Words On Birds by Steve Grinley
Early saw-whet owl migration delights banders
October 20, 2007
By Steve Grinley
Margo and I returned to Lookout Rock in Upton last Sunday night to, once again, witness the banding of saw-whet owls by Strickland Wheelock and his crew of volunteers. It was later, and much colder, when we went last year, but Wheelock has found that the owl migration has begun much earlier this year. In the previous three evenings, between Lookout Rock and their other banding site at Drumlin Farm in Lincoln, they had banded 86 owls. In the past five years, the most they had banded by that date was one!
The saw-whet owl is the smallest eastern owl, measuring only 7-8 inches, and it has a wingspan of 18-22 inches. They have no ear tufts like the somewhat larger screech owl, and their name comes from its alarm call, which resembles the sound made by an older method of sharpening saws. Saw-whets breed in mixed woodlands in Canada, the Great Lakes, New England and in the Appalachians. They migrate in early spring and late fall.
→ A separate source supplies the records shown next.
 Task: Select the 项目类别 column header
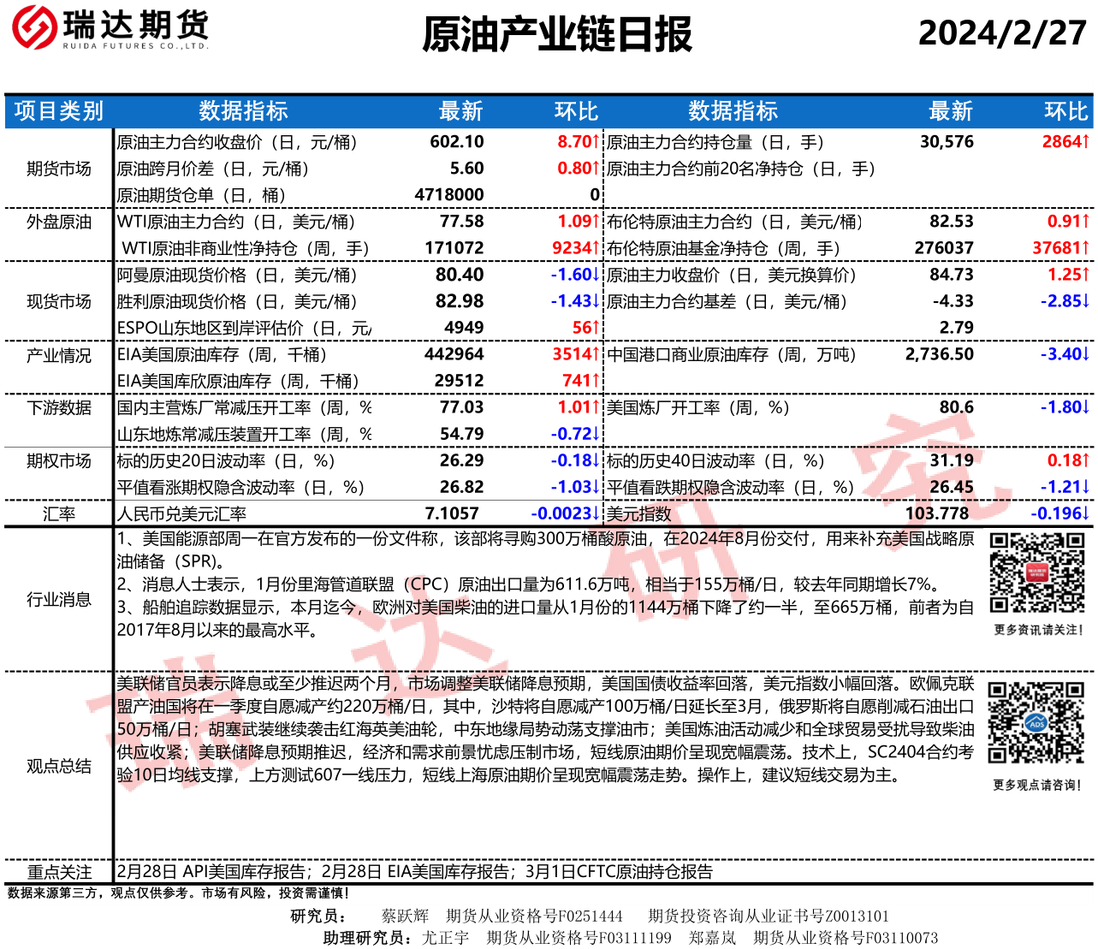[x=58, y=111]
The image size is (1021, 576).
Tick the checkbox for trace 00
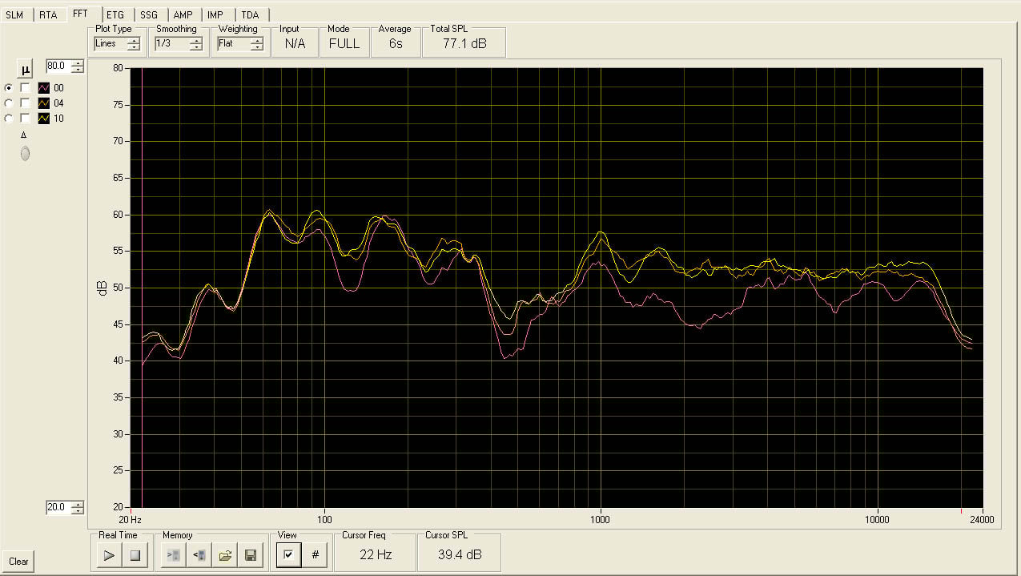[26, 88]
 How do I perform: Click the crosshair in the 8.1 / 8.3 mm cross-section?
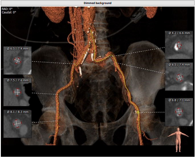(x=17, y=124)
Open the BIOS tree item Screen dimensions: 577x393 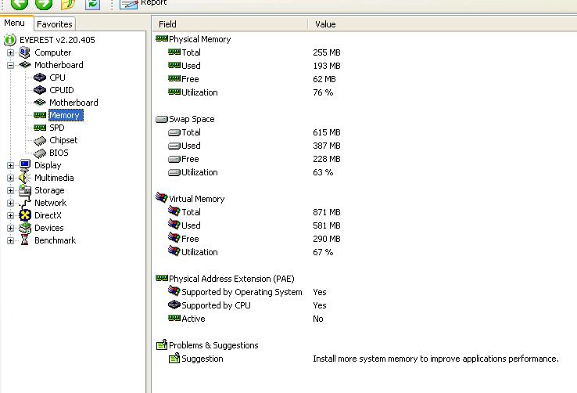click(59, 153)
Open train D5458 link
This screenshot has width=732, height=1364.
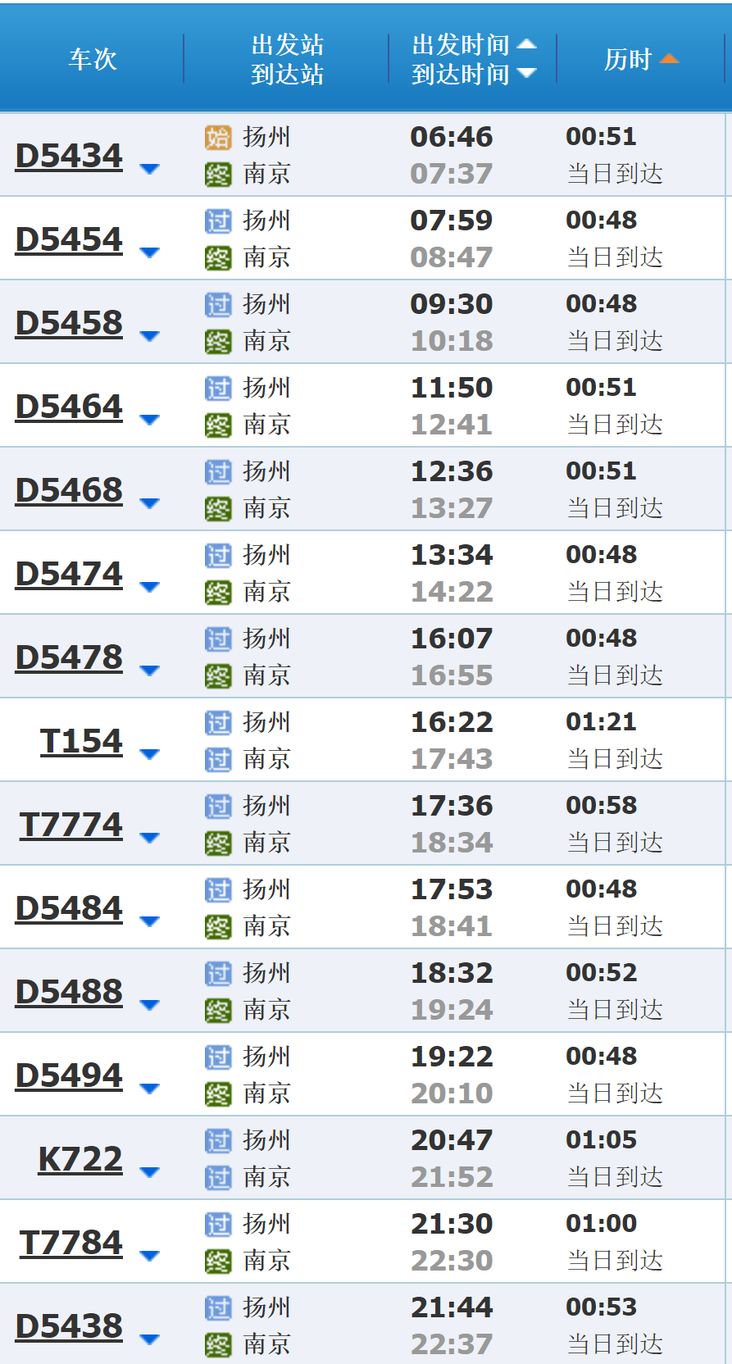point(69,323)
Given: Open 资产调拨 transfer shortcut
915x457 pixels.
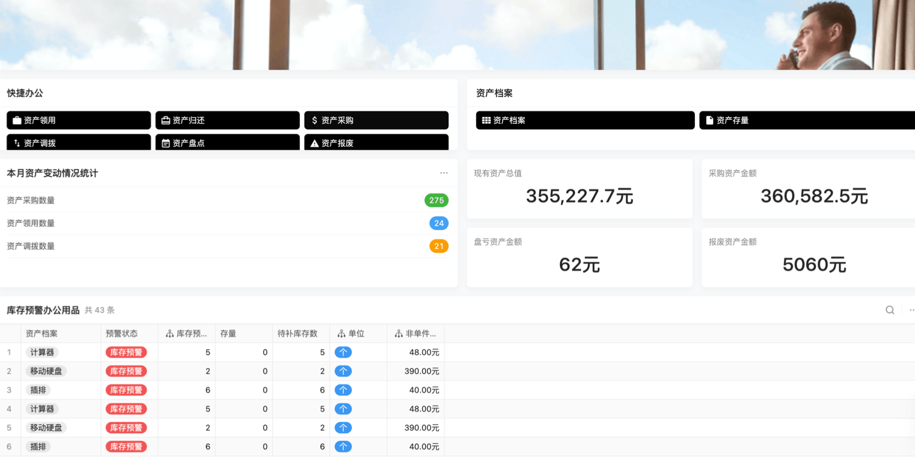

There was a shift from Southwest winds to a Northwest pattern, along with some rain, in the days previous to last weekend to help spark the movement. Partly cloudy skies, cool temperatures, light to no winds and a new moon boded well for strong movements of saw-whet owls on our night. So we were hoping for the best!
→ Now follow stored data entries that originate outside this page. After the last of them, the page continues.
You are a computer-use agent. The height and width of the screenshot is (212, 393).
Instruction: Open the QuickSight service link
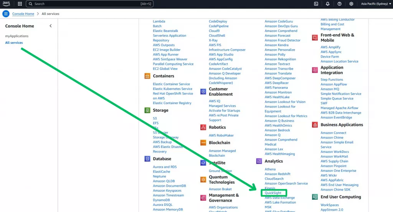273,193
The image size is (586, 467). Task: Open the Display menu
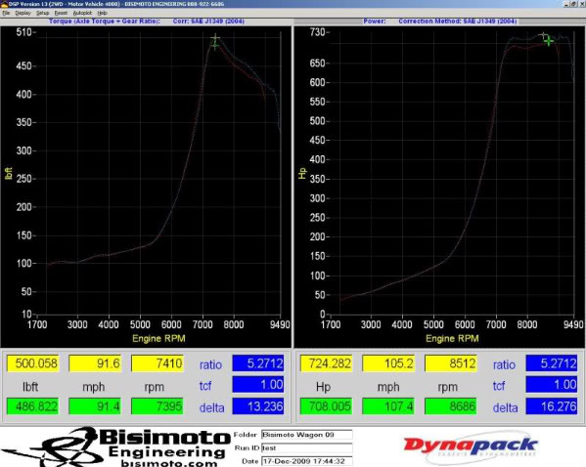23,13

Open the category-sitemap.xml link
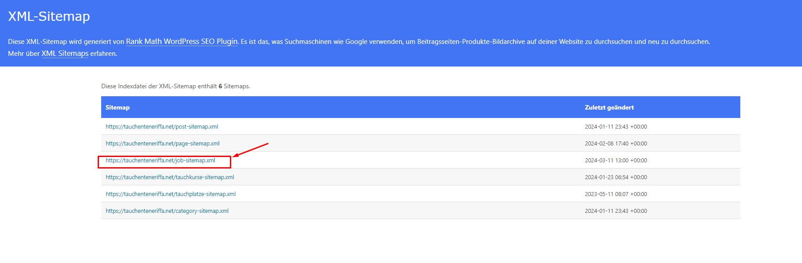[167, 211]
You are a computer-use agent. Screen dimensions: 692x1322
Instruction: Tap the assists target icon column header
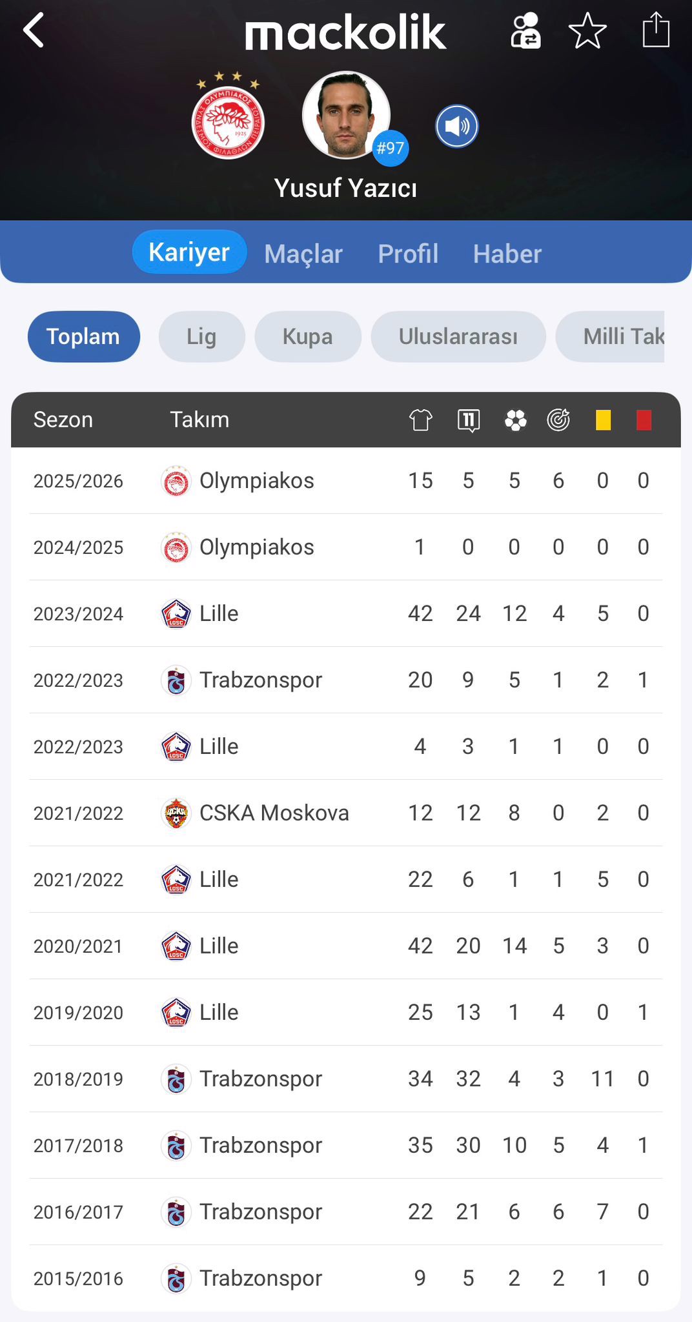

As it turned out, the movement of owls continued that night and for nights to come. We were given the usual introduction and background information at the banding station at the top of the hill. Armed with headlamps and flashlights, we then followed the volunteers to the nets where we found four owls caught in the nets. A continuous tape of a male saw-whet “tooting” on one side of the nets had lured the birds in. We watched as the birds were carefully extracted, unharmed, from the nets with one occasionally showing his disapproval by “snapping” his bill. Otherwise these birds seemed most docile, more so than most other birds I’ve watched being banded at other stations.
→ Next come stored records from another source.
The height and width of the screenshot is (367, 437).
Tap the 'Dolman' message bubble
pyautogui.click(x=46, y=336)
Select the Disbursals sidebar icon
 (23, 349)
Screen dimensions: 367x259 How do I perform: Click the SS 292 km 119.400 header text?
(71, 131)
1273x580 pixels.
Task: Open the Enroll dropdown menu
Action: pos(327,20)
We returned to the banding station with our “catch” in cloth bags, where we watched the banding and recording of key data. The birds are sexed by weight and wing length, with the females generally being the larger, as is the case with most raptors. They are then aged by examining the color and wear of the primary and secondary feathers in the wings. The majority of birds are found to be hatch year birds, which are the more likely to migrate. But numbers of second and third year-plus birds are also captured and banded. We each had the opportunity to hold these cute birds, to photograph them and to release them back to the wild. Some of the photographs may be seen online athttp://picasaweb.google.com/michellelynnsts/SawWhetOwlBanding.
On two more net runs, we retrieved six more birds, bringing the total to 10 for us, before we were satisfied, and tired enough to leave around 10:30 p.m. But Wheelock and his crew were far from done. The volume of owls increased from 11 p.m. on, with each run yielding nine to 13 owls until 2:30 a.m., when they had only seven and, exhausted, they closed, despite owls calling all around them. They had banded a total of 48 owls for the night! The Lincoln site also closed at 2:30 a.m. With their record-setting 58 banded, a combined total of 108 owls were banded for the two sites. The good conditions and migration trend continued as Wheelock had another “demo” night on Tuesday, when he banded 46 more owls and Lincoln banded another 32.
The total of saw-whets caught this season between both sites was then up to 300, almost triple the owls banded last season! Since this is normally the date when they first start catching saw-whets, and since the owls traditionally keep moving through until Thanksgiving and peaking the last week of Ocober/first week of November, there is no telling how many owls will be banded during this record-setting year!